Unlike traditional agent memory platforms that parse and aggregate database rows server-side, sovseal operates on a hybrid metrics model. Because the replication server is completely blind to your plaintext payloads, metrics are divided into three distinct layers based on where they are computed and what data they expose.
The Three Layers
| Layer | Computed By | Server Visibility | Examples |
|---|---|---|---|
| Layer A — Server-Known | Replication Server | ✅ Metadata only | Encrypted snapshot count, total bytes stored, requests/min, replication latency, active device count, last sync timestamp, and request geolocation. |
| Layer B — Client-Derived | Local Browser / Client | ❌ Never leaves device | Memory count, entity graphs, topic/tag distribution, payload size analysis, lineage tree visualization, and vector similarity index. |
| Layer C — Opt-In Reported | Client (with consent) | ✅ Aggregated counts | Total count of memories (no payloads or keys) synchronized for cross-device rollups, and weekly activity digests. |
The Honesty Ledger Rule
To remain transparent about data privacy, the dashboard enforces the Honesty Ledger Rule:
Every metric shown on the screen must carry a badge indicating its provenance. If the dashboard cannot verify the source and privacy boundaries of a metric, it is not displayed.
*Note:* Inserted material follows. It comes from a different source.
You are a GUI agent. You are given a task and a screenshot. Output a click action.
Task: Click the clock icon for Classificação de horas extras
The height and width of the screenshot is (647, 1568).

This badge system is represented by three visual Provenance Chips:
[server]: Computed purely from metadata. Available even when the database key is not loaded.[local]: Decrypted and calculated in-memory on the client device. Replaces numbers with a lock icon (🔒 Load key to decrypt) if the local key is missing.[synced]: Voluntarily transmitted to the server in aggregated, anonymized format for project-wide tracking.
KPI Card Mappings
The standard KPI cards are mapped according to their provenance layers:
Total Memories [local / synced]
- Unauthenticated: Displays
🔒with a prompt to load the decryption key. - Authenticated: Decrypts records in the browser, counts active (non-tombstone) paths, and displays the local total.
- With Sync Consent: Displays the latest aggregated count reported to the server (Layer C), allowing multi-device tracking without key presence.
Sync Ops Quota [server]
- Tracks total write and sync operations against your account limits. Computed purely from API requests on the server (Layer A), ensuring billing matches usage without exposing content.
Retrieval Events [server]
- Represents the total volume of
recall_memoryoperations requesting remote validation or pulling snapshot updates. The server counts the requests but remains blind to query content or returned results.
Store Ops [server]
- Displays the volume of incoming write-behind updates. Used to measure write throughput and outbox sync performance.
Multi-Device & Project Isolation
When swapping projects or logging in from multiple devices:
- Project Switch: Choosing a different project in the dashboard scopes all Layer-A metrics to the new project ID and prompts you for that project's encryption key. Layer-B stats are flushed from browser memory and reloaded from the new project's local storage index.
- Device Sync: Adding a new device registers it as an active node under Layer A. The device pulls ciphertext snapshots, decrypts them locally, and populates its local Layer-B explorer. The server remains blind throughout the setup process.